Beide partijen hebben een verweerschrift ingediend.
Het Uwv heeft op 4 april 2006 een afschrift ingezonden van een besluit van gelijke datum.
Het onderzoek ter zitting heeft plaatsgevonden op 20 april 2006. Namens betrokkene is verschenen mr. Brauer, voornoemd, en namens het Uwv zijn verschenen mr. R.G. Willems - Cremers en F.P.L.Smeets, beiden werkzaam bij het Uitvoeringsinstituut werknemersverzekeringen.
Voor een uitgebreidere weergave van de in deze gedingen van belang zijnde feiten en omstandigheden wordt verwezen naar de aangevallen uitspraak. De Raad volstaat thans met het volgende.
Betrokkene werkte laatstelijk bij [naam werkgever] te [vestigingsplaats].
Bij besluit van 25 november 1988 heeft het Uwv met ingang van 7 december 1988 aan betrokkene een uitkering ingevolge de Wet op de arbeidsongeschiktheidsverzekering (WAO) toegekend, waarbij het dagloon is vastgesteld op f 149,76. In dit besluit heeft betrokkene berust.

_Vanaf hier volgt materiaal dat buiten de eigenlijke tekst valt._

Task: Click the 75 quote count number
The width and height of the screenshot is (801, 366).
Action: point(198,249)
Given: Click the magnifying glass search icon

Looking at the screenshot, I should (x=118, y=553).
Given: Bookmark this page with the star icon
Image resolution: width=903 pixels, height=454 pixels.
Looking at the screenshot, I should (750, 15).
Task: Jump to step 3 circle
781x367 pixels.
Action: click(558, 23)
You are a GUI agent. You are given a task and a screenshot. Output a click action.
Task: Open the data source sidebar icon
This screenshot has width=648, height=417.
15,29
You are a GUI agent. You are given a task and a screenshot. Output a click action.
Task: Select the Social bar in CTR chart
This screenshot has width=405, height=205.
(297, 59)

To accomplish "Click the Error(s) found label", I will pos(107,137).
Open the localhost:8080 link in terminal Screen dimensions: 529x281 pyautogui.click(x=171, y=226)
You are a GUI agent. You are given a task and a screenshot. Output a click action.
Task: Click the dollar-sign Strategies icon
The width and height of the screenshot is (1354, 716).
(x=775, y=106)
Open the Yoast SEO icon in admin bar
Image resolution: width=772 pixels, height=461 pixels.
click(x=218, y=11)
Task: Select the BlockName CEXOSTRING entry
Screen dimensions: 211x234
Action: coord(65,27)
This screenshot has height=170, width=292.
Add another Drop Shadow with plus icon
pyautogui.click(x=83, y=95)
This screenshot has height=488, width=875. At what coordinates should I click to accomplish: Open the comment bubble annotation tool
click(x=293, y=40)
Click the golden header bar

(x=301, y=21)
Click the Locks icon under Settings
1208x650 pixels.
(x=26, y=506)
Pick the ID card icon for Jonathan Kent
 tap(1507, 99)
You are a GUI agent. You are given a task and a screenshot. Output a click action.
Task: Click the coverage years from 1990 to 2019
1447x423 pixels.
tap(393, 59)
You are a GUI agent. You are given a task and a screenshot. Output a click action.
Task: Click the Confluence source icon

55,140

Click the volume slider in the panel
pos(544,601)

Bij brief van 21 februari 2002 is namens betrokkene verzocht bij de berekening van het dagloon alsnog rekening te houden met de aan betrokkene betaalde reiskostenvergoeding buitenland, pensionkostentoeslag, zes extra reisdagen en extra vakantiedagen, waarbij tevens is verzocht om over de nabetaling wettelijke rente te vergoeden. Bij besluit van 5 december 2002 heeft het Uwv het WAO-dagloon van betrokkene met ingang van 7 december 1988 alsnog vastgesteld op € 70,76. Daarbij is alsnog rekening gehouden met een reiskostenvergoeding buitenland van € 457,41 per jaar en een pension- kostentoeslag van € 20,95 per vier weken. In bezwaar is aangevoerd dat ten onrechte geen rekening is gehouden met de zes extra reisdagen, extra vakantiedagen en andere toeslagen, zoals tintoeslag, CAO-toeslag, vuilwerktoeslag, overuren en met de vakantietoeslag over de reiskostenvergoeding buitenland en pensionkostentoeslag.
Bij afzonderlijk besluit van 5 december 2002 heeft het Uwv aan betrokkene medegedeeld dat geen wettelijke rente zal worden vergoed over de verrichte nabetaling.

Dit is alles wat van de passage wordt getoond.